• TASK: In the listing below, find the line with "Click Xem lại sản phẩm step label" and the line with "1494x861 pixels.". Repeat those two lines and all lines between them exactly.

• SOURCE DATA:
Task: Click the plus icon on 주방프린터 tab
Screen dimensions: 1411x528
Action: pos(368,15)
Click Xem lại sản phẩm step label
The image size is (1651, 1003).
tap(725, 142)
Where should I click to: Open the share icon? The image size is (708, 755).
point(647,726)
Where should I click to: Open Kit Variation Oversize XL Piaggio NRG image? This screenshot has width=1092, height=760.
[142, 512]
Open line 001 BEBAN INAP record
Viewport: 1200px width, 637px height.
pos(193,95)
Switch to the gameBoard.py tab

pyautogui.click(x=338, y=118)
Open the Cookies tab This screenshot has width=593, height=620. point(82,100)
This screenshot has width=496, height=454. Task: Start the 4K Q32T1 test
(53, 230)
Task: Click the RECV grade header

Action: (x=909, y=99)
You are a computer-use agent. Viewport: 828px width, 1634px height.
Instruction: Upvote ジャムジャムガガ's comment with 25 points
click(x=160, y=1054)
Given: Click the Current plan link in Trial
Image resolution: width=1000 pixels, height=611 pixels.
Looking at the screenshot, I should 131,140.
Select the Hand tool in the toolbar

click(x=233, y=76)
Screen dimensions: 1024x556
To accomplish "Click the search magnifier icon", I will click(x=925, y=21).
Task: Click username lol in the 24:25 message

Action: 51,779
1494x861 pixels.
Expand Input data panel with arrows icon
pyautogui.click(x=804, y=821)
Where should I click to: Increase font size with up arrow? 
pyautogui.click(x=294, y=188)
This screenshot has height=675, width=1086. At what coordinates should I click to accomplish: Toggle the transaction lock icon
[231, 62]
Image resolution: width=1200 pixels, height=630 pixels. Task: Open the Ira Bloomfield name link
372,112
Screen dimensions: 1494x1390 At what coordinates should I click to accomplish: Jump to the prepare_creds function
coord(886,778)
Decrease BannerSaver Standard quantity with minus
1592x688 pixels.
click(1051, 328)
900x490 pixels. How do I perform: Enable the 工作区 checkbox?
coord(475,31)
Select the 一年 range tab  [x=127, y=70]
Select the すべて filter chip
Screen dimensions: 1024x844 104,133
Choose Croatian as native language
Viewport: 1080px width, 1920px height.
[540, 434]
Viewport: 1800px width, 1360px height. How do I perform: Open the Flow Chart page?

• TASK SOLUTION:
Click Xem lại sản phẩm step label
The image size is (1651, 1003).
tap(725, 142)
Where should I click to: Open the share icon? The image size is (708, 755).
point(647,726)
Where should I click to: Open Kit Variation Oversize XL Piaggio NRG image? This screenshot has width=1092, height=760.
[142, 512]
Open line 001 BEBAN INAP record
Viewport: 1200px width, 637px height.
pos(193,95)
Switch to the gameBoard.py tab

pyautogui.click(x=338, y=118)
Open the Cookies tab This screenshot has width=593, height=620. point(82,100)
This screenshot has width=496, height=454. Task: Start the 4K Q32T1 test
(53, 230)
Task: Click the RECV grade header

Action: (x=909, y=99)
You are a computer-use agent. Viewport: 828px width, 1634px height.
Instruction: Upvote ジャムジャムガガ's comment with 25 points
click(x=160, y=1054)
Given: Click the Current plan link in Trial
Image resolution: width=1000 pixels, height=611 pixels.
Looking at the screenshot, I should 131,140.
Select the Hand tool in the toolbar

click(x=233, y=76)
Screen dimensions: 1024x556
To accomplish "Click the search magnifier icon", I will click(x=925, y=21).
Task: Click username lol in the 24:25 message

Action: 51,779
1494x861 pixels.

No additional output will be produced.